**Material supplied:**
—————
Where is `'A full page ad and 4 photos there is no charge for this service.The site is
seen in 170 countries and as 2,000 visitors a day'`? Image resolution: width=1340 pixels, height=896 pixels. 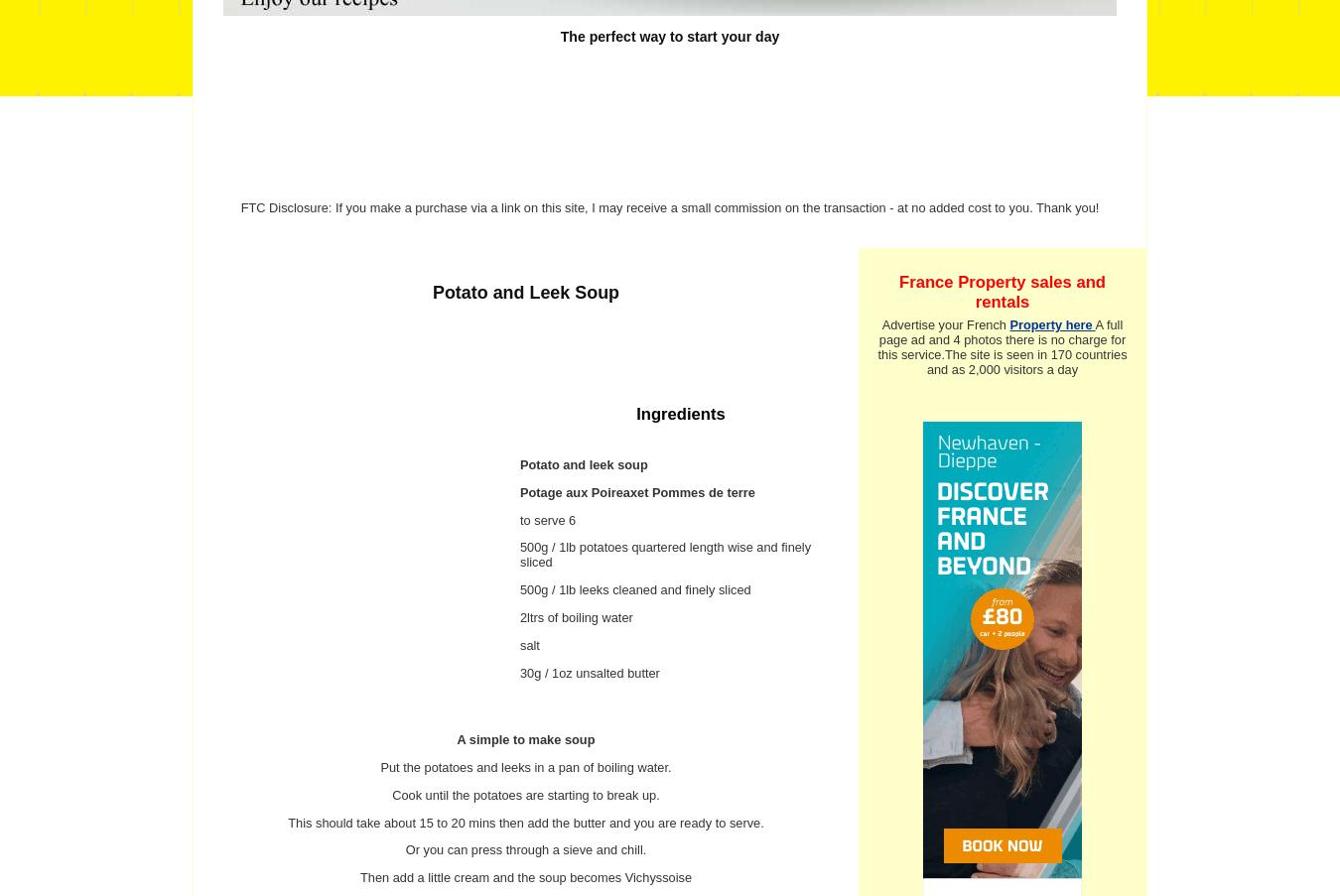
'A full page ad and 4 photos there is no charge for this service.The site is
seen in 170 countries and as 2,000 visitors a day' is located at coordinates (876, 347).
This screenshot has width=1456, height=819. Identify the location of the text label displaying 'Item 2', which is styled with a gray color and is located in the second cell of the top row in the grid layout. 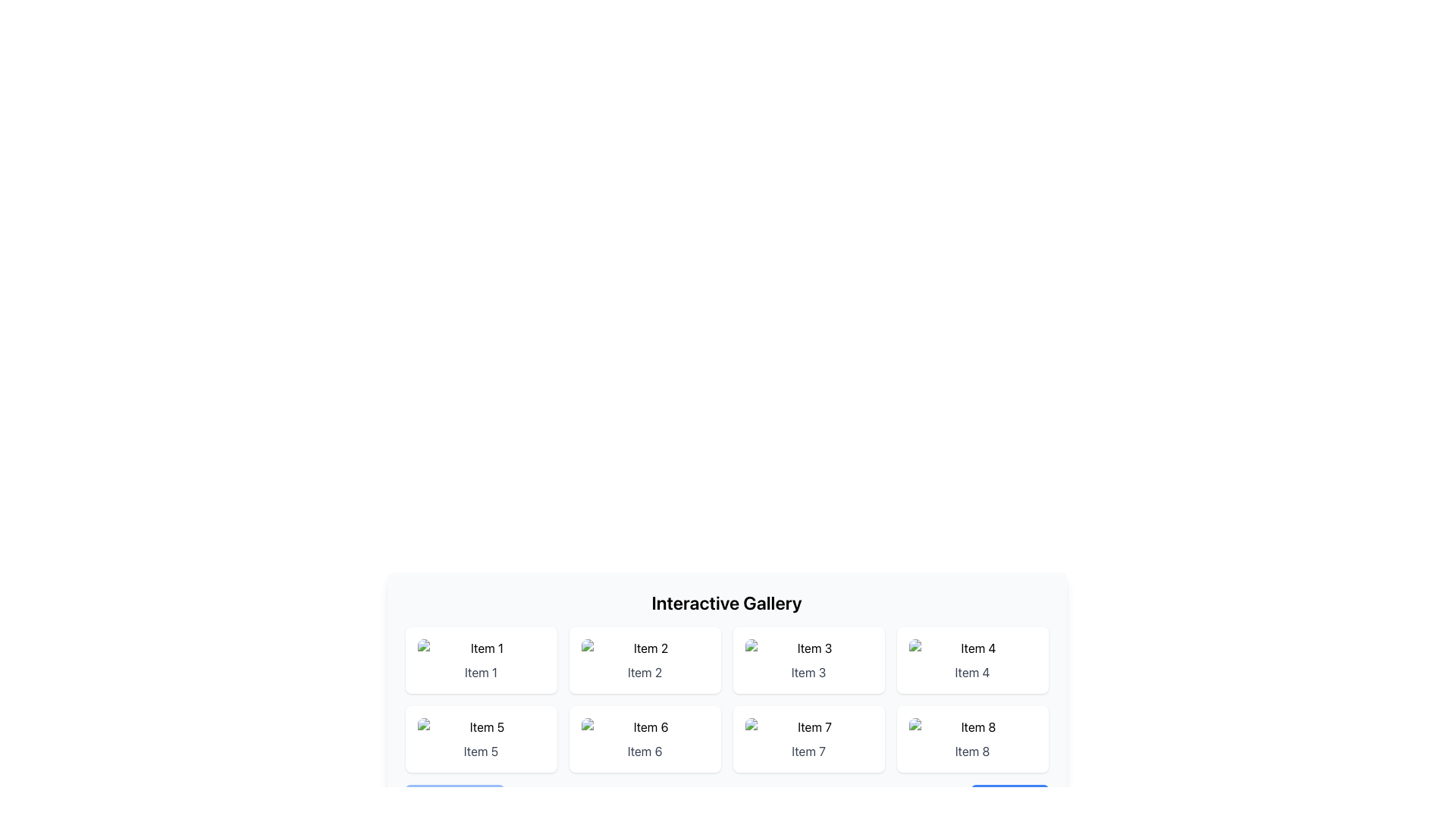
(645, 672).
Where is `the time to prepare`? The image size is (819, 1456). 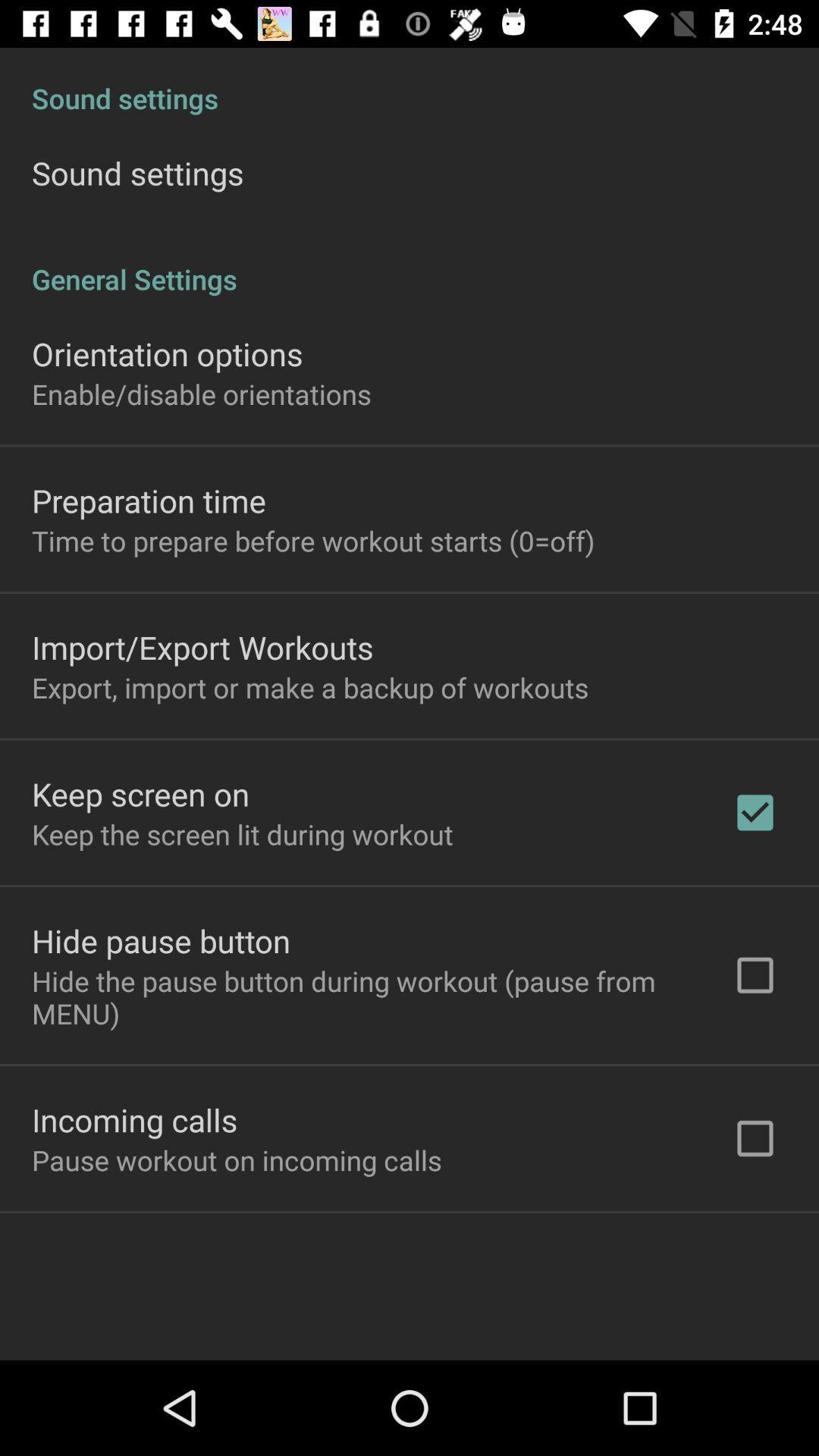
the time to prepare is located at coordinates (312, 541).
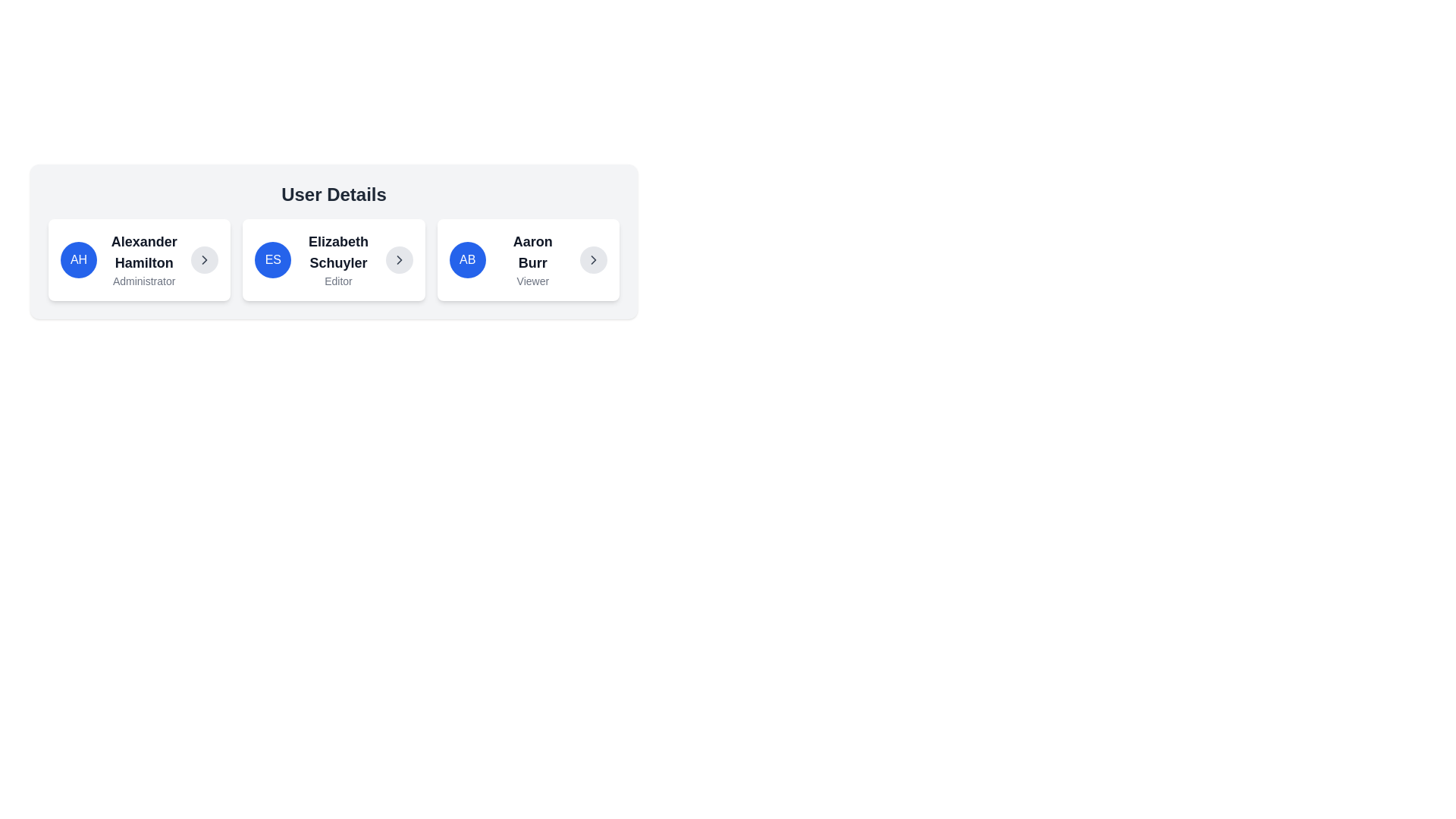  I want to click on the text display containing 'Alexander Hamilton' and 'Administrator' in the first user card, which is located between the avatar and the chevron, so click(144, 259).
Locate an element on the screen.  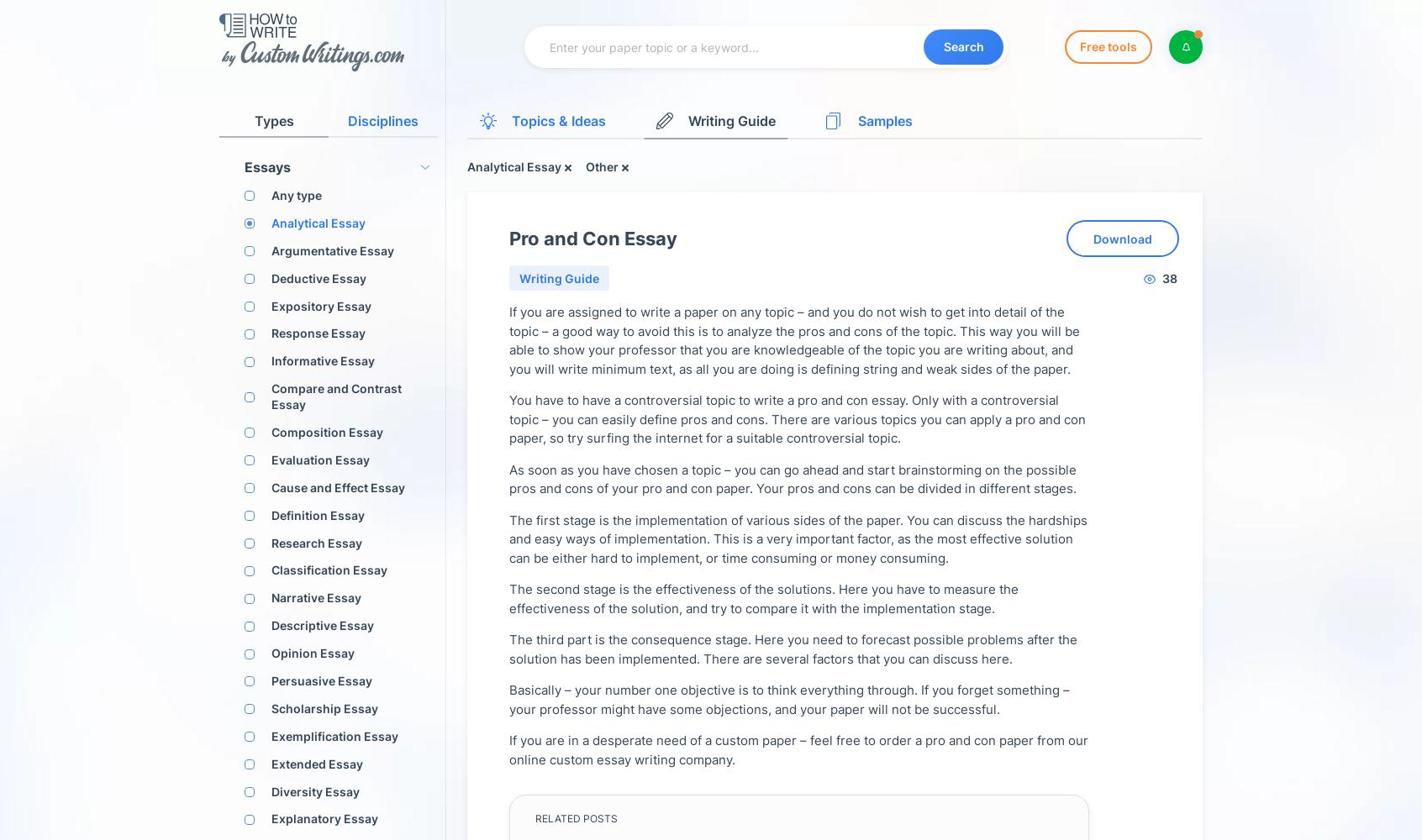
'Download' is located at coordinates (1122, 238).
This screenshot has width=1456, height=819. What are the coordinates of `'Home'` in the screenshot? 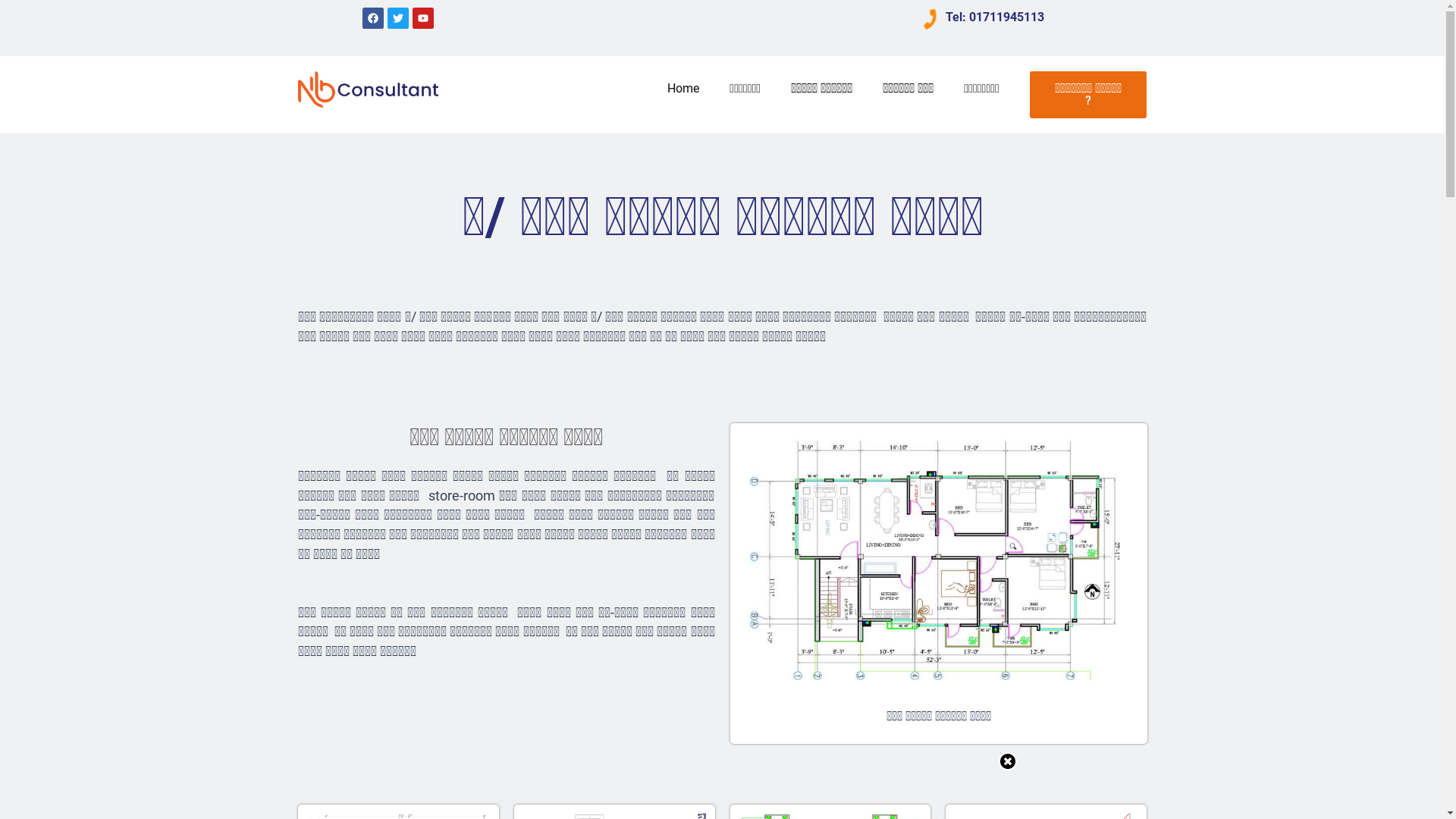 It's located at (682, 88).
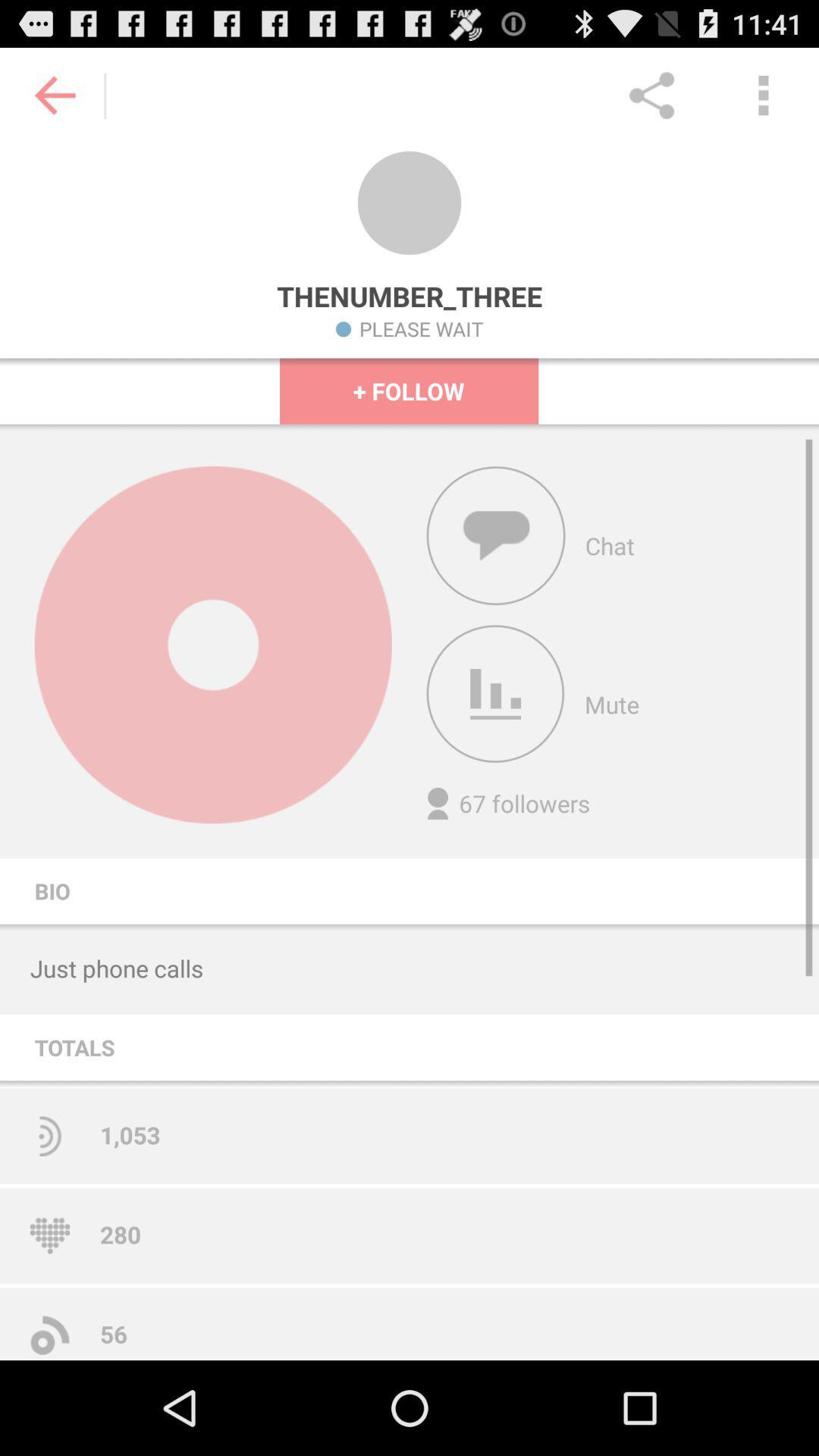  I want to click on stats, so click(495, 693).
—————
**Direction:**
Reproduce the material above from its start down through the line containing "(645, 672).", substituting "capture" for "screenshot" and leaving everything else unchanged. Omit the pictures.

**Right answer:**
Where is `'A full page ad and 4 photos there is no charge for this service.The site is
seen in 170 countries and as 2,000 visitors a day'`? Image resolution: width=1340 pixels, height=896 pixels. 
'A full page ad and 4 photos there is no charge for this service.The site is
seen in 170 countries and as 2,000 visitors a day' is located at coordinates (876, 347).
This capture has width=1456, height=819. Identify the location of the text label displaying 'Item 2', which is styled with a gray color and is located in the second cell of the top row in the grid layout. 
(645, 672).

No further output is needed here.